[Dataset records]
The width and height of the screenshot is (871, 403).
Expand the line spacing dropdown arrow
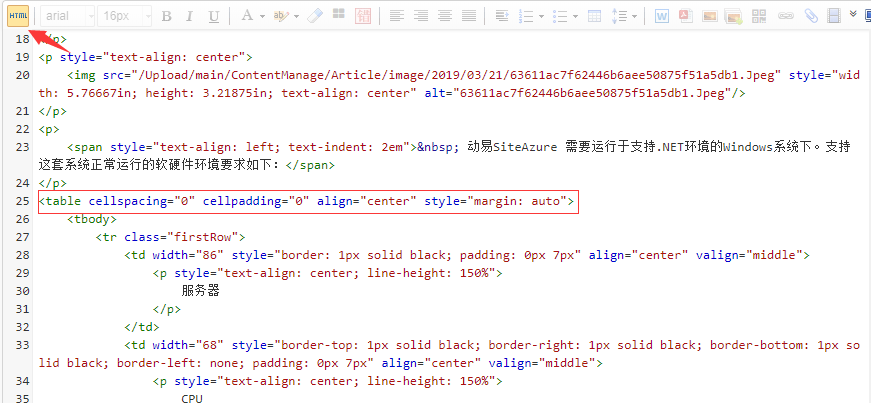pyautogui.click(x=634, y=16)
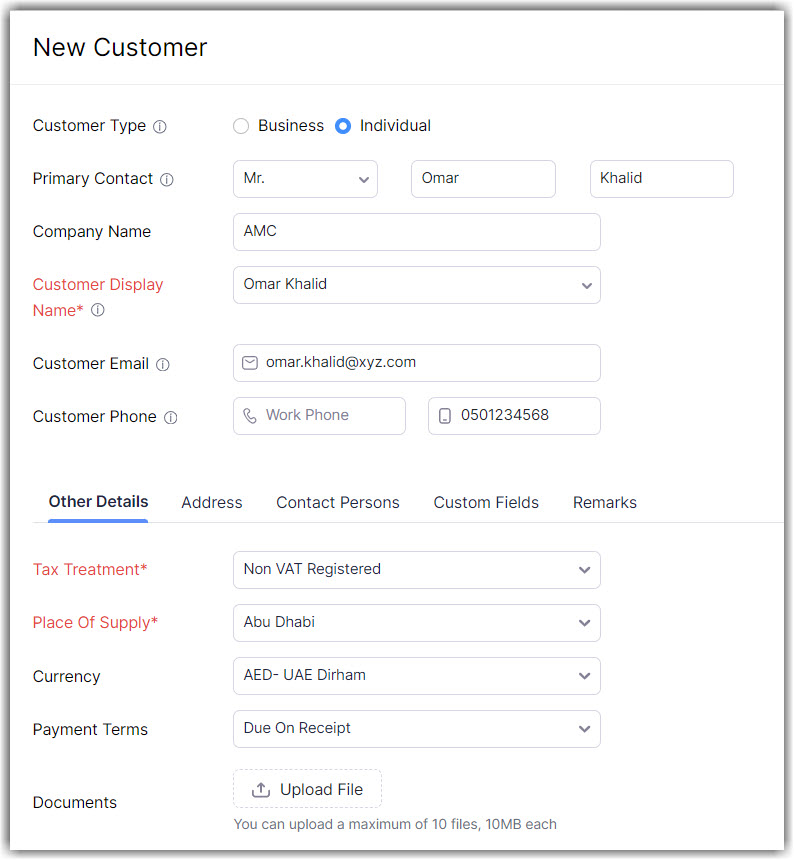
Task: Click the telephone icon in Work Phone field
Action: [250, 416]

__Problem requirements__: Exclude all images and restate the records above word for word.

__Result of the task__:
The width and height of the screenshot is (871, 403).
Expand the line spacing dropdown arrow
pyautogui.click(x=634, y=16)
Task: Click the telephone icon in Work Phone field
Action: [250, 416]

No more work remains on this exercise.